# Task description
Retype each record below word for word. Leave the pictures out.

# Information provided
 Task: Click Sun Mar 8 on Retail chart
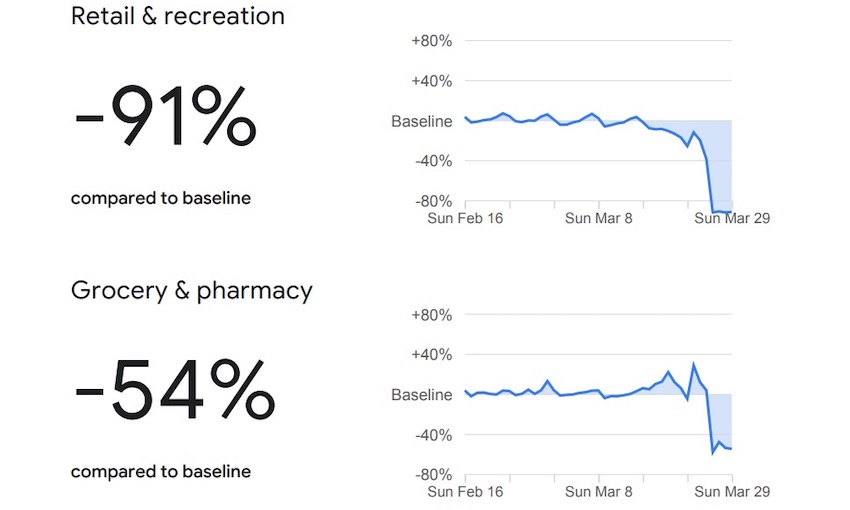[599, 218]
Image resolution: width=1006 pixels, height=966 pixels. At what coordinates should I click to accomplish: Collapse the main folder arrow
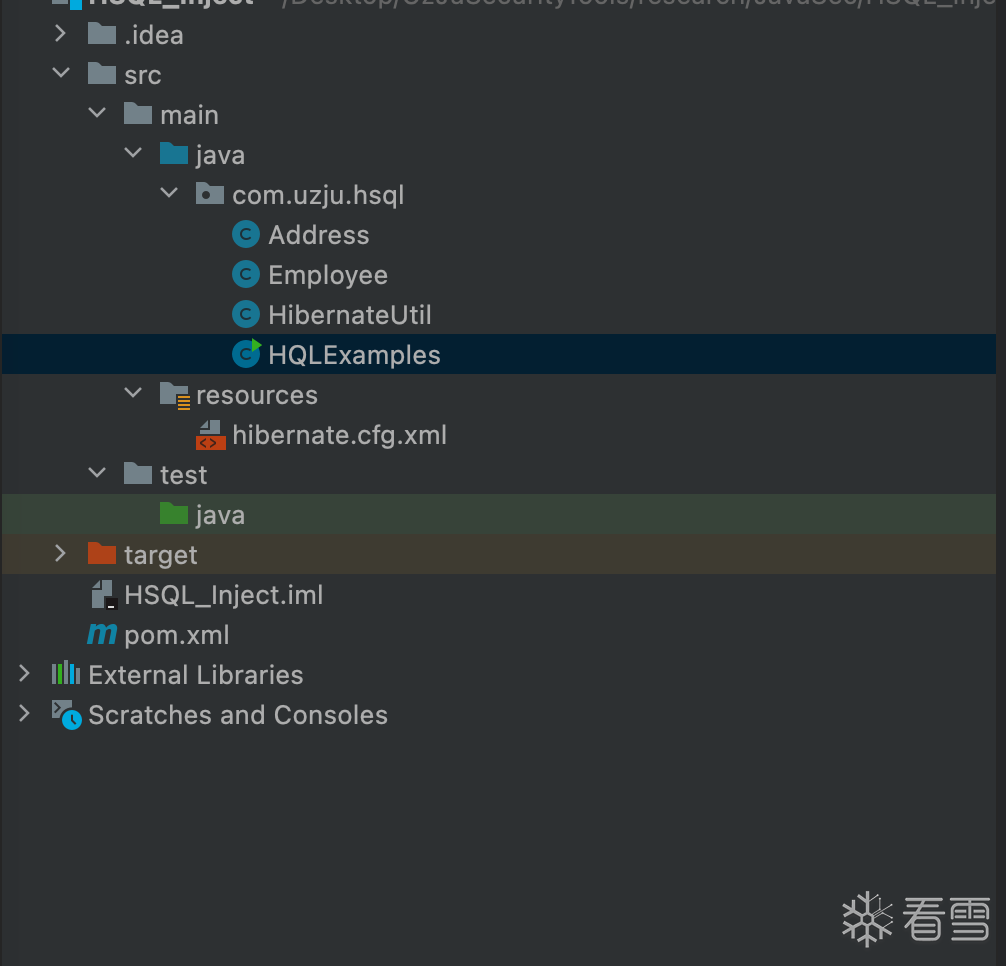click(x=97, y=115)
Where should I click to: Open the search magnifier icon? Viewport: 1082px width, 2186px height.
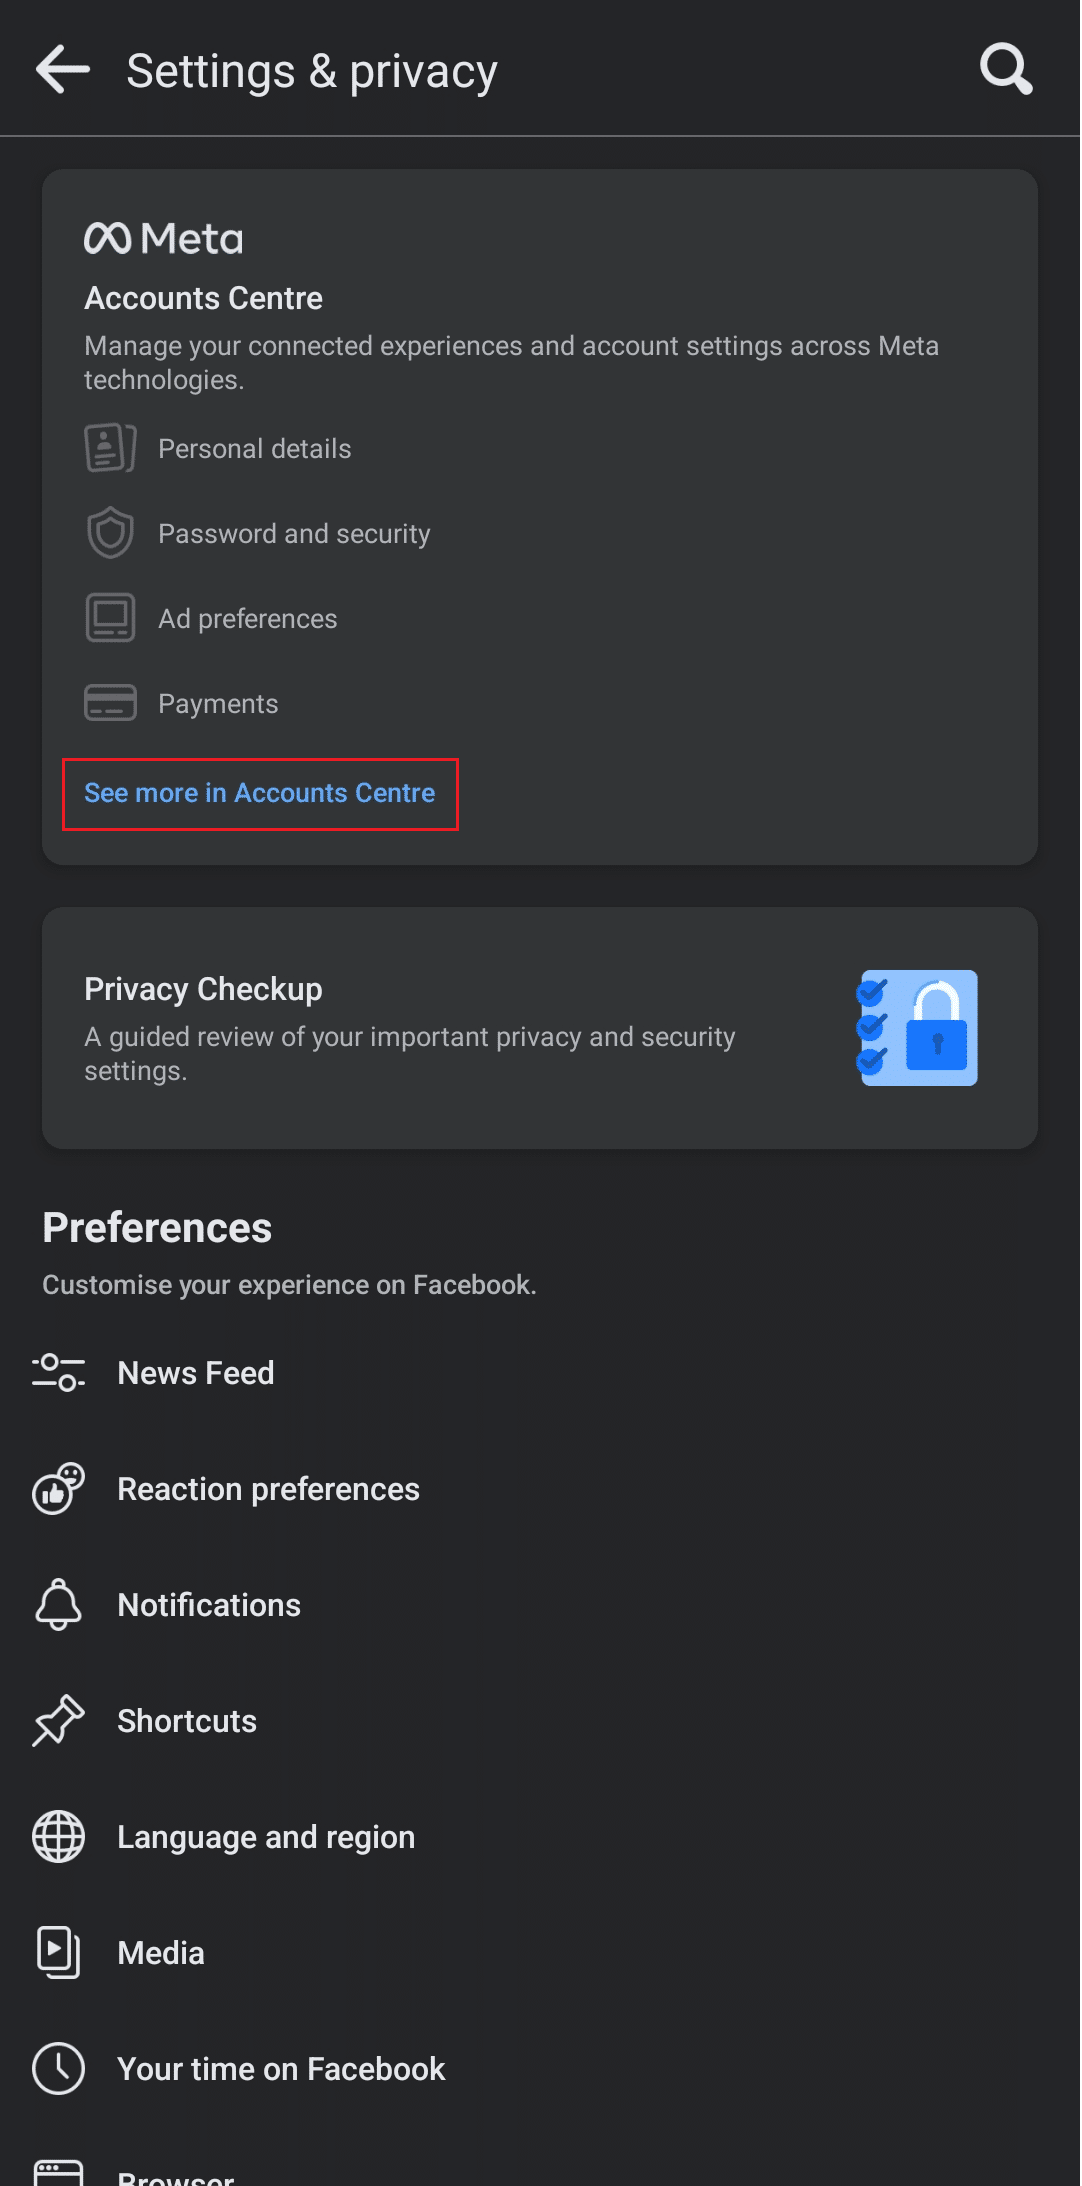[x=1006, y=70]
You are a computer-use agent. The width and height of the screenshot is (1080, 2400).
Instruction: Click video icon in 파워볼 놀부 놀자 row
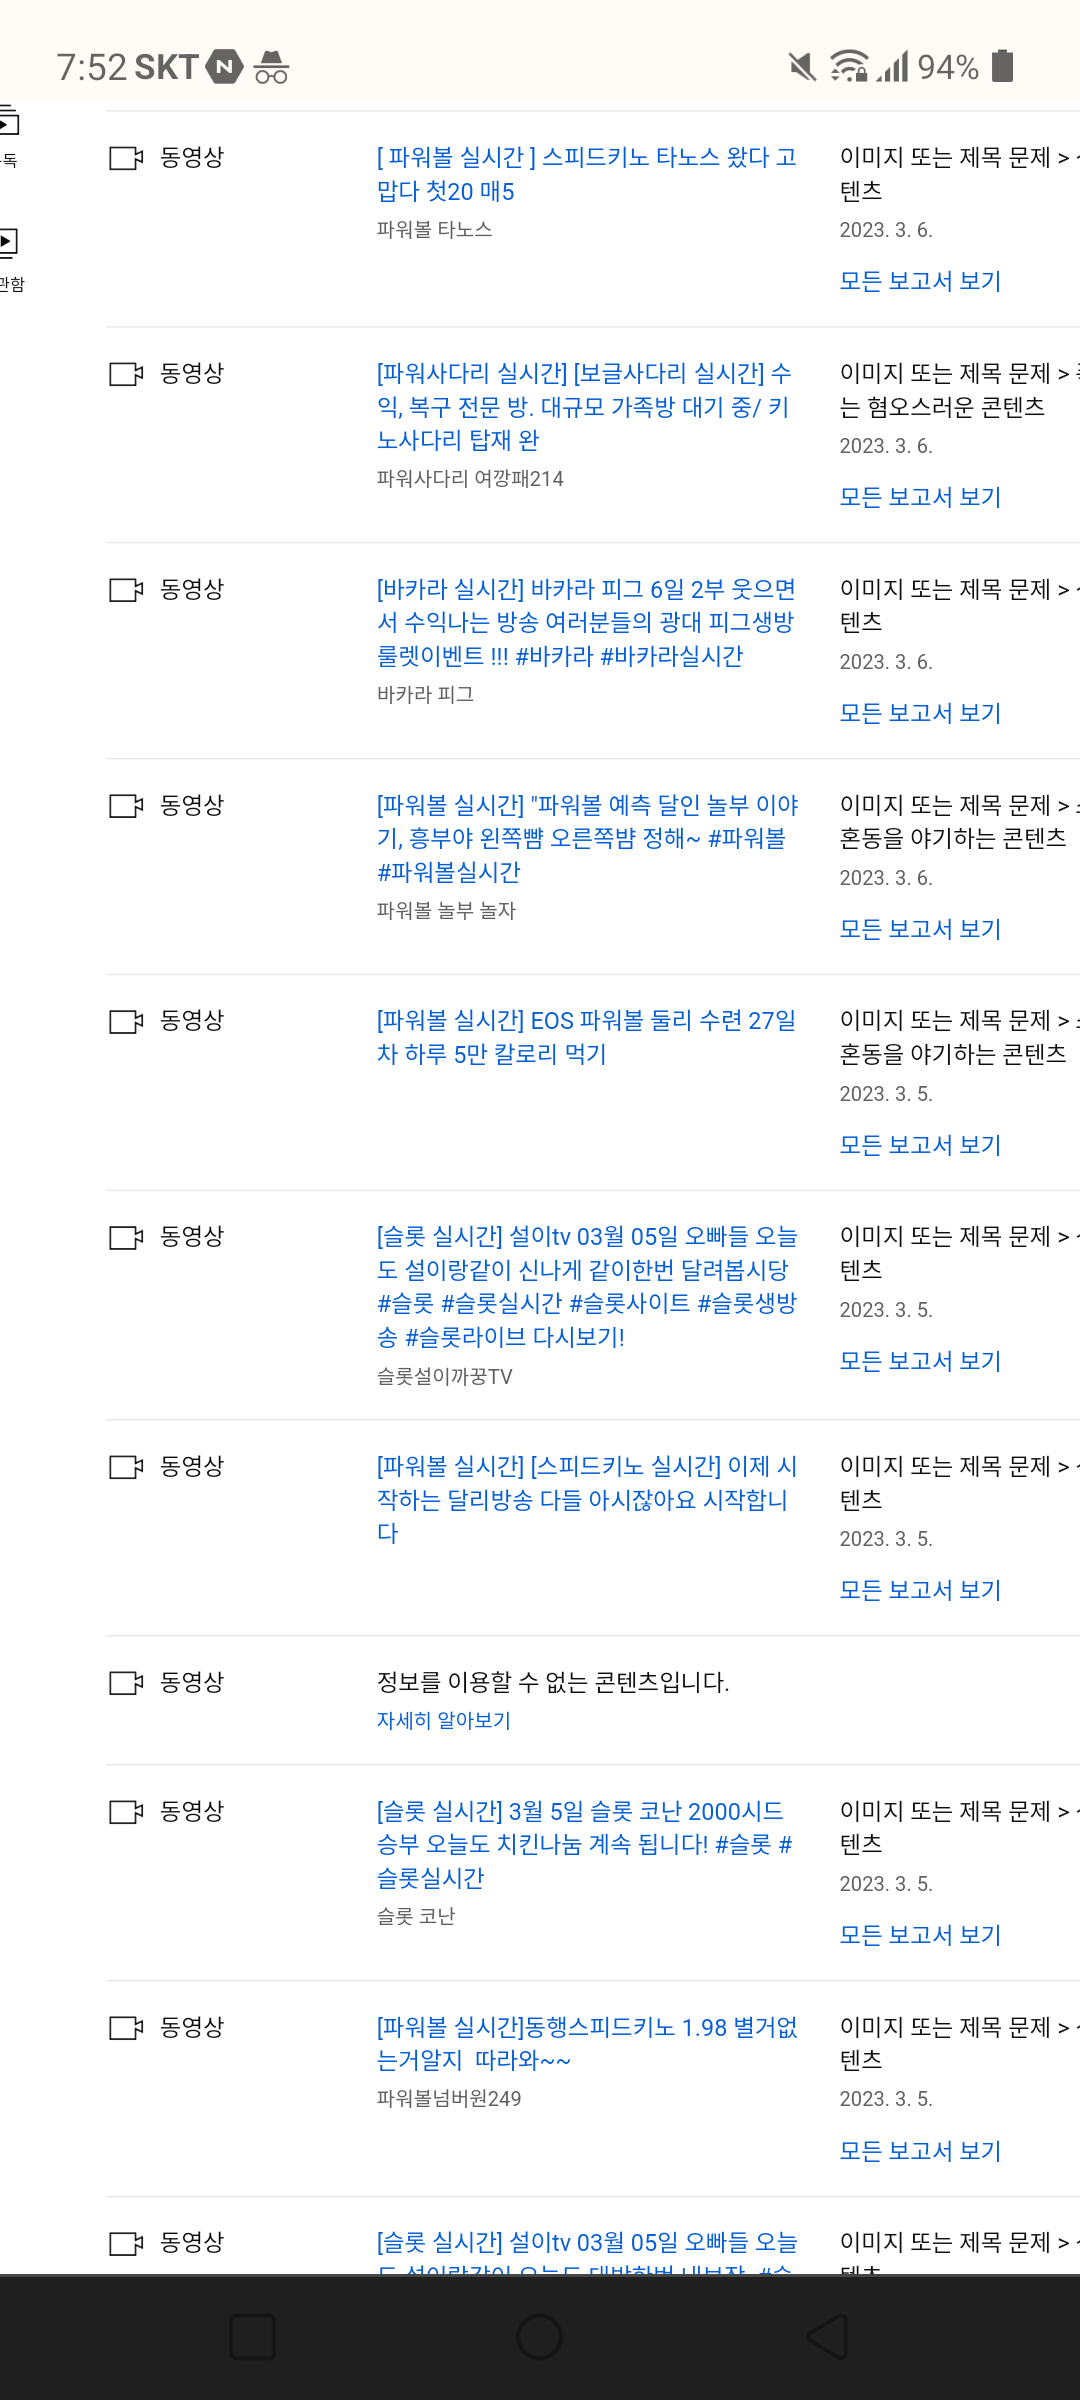[126, 806]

# Your solution
 Task: Click Sun Mar 8 on Retail chart
[599, 218]
Image resolution: width=1006 pixels, height=966 pixels. At what coordinates should I click to accomplish: Collapse the main folder arrow
click(x=97, y=115)
Where should I click to: Open the search magnifier icon? Viewport: 1082px width, 2186px height.
[x=1006, y=70]
You are a computer-use agent. The width and height of the screenshot is (1080, 2400).
Instruction: Click video icon in 파워볼 놀부 놀자 row
[126, 806]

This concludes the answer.